Question. What do current local government reforms, and the context in which they are unfolding, have in common with the late 1960s and early 70s?
Well, in 1969, Derek Senior, dissenting member of the Redcliffe-Maud Royal Commission, published his alternative blueprint for the biggest shake-up of local government in nearly a century.
The context was challenging. The long post-war economic boom was faltering and the country’s ability to go on financing the seemingly inexorable expansion of the welfare state was in question.
The then Labour government’s decision to devalue the pound in the face of a balance of payments crisis had gone down like a lead balloon. The political map of local government had turned blue overnight and Labour would be turfed out of national office within a year.
The forecasters were nonetheless telling Senior and his colleagues that the pattern of urban economic growth and suburban living that had transformed the post-war landscape would continue for the foreseeable future, generating strategic and operational challenges that a chaotic and fragmented system of local government was ill-equipped to face.
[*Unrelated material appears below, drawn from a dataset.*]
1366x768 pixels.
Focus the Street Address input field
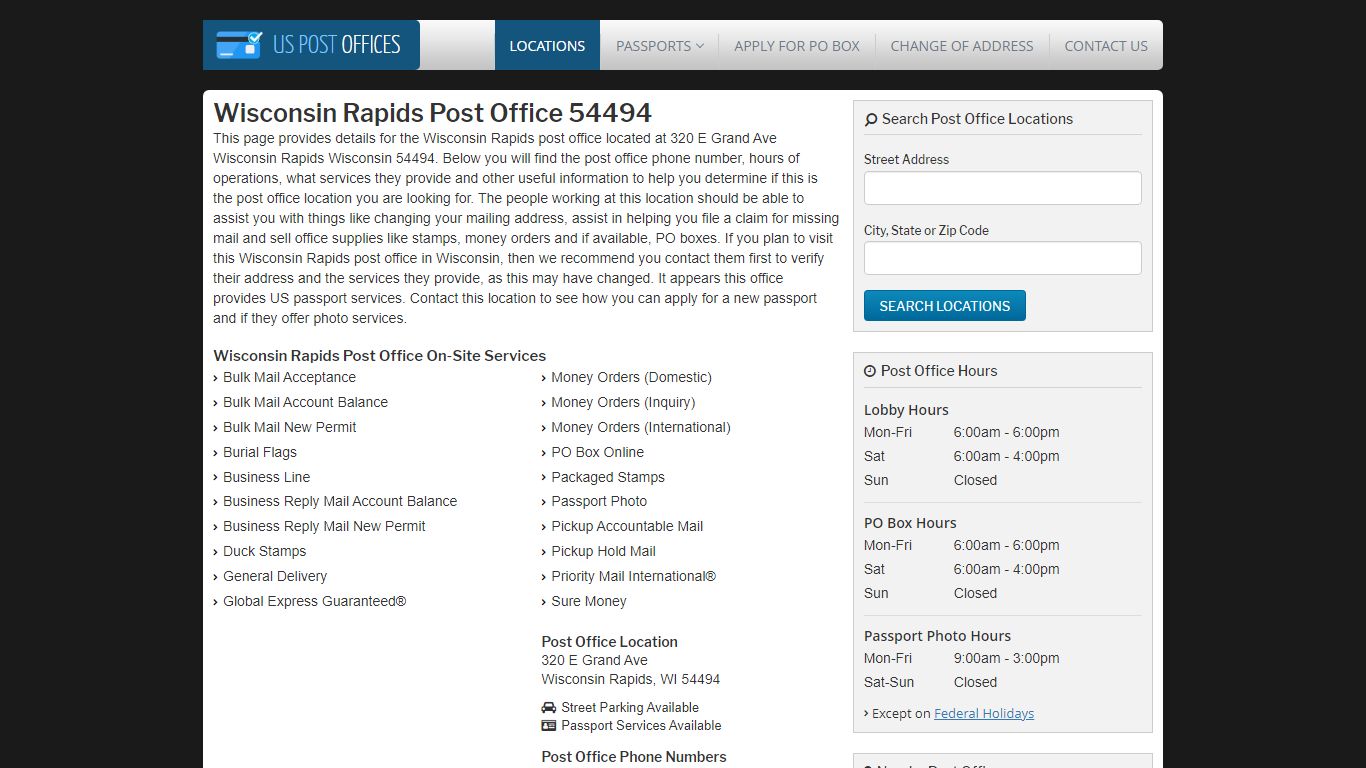tap(1003, 188)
Senior’s advice was simple: ‘think city-regions’. Accept that some places are simply bigger, more important and more complex than others and let that principle drive the creation of a country-wide, two-tier local government system.
Within that system, create new lower-tier districts, big enough to achieve economies of scale, to deliver day-to-day services. Group as many districts as are needed to create administrative units that match ‘the realities of social geography’ together under new, upper-tier, city-regional authorities responsible for strategic decisions on economic and land-use planning, transport and the environment.
Senior even produced a map showing how the country, outside London, could be divided into 35 functionally inter-dependent city-regions. It was a neat, simple and visionary solution of which the Conservative government that eventually introduced the 1974 local government reforms took virtually no notice.
Wind forward to 2011 and an even more challenging context. The phrase ‘city-regions’ is banned because it contains the dreaded ‘R’ word but the forecasters are again predicting that the new agglomeration economies that have accompanied the transition from an industrial to a knowledge-driven economy will ensure that our major cities drive economic and demographic change for the foreseeable future.
This time, national government is watching as local authorities struggle to form themselves into groups that roughly equate to ‘natural economic areas’ and claim the right to establish new local enterprise partnerships (LEPs).
Simultaneously, and largely in parallel, those same authorities, faced with the ‘frontloading’ of the biggest national funding cuts on record, are desperately searching around for ways of sharing staff, buildings, kit and service-commissioning responsibilities in order to realise economies of scope and scale. New geographies of service provision are emerging, but they bear little resemblance to those that authorities have chosen for LEPs.
Is it just me, or are we in danger of missing the same trick that Derek Senior brought to our attention all those years ago? Help me use this column to find out.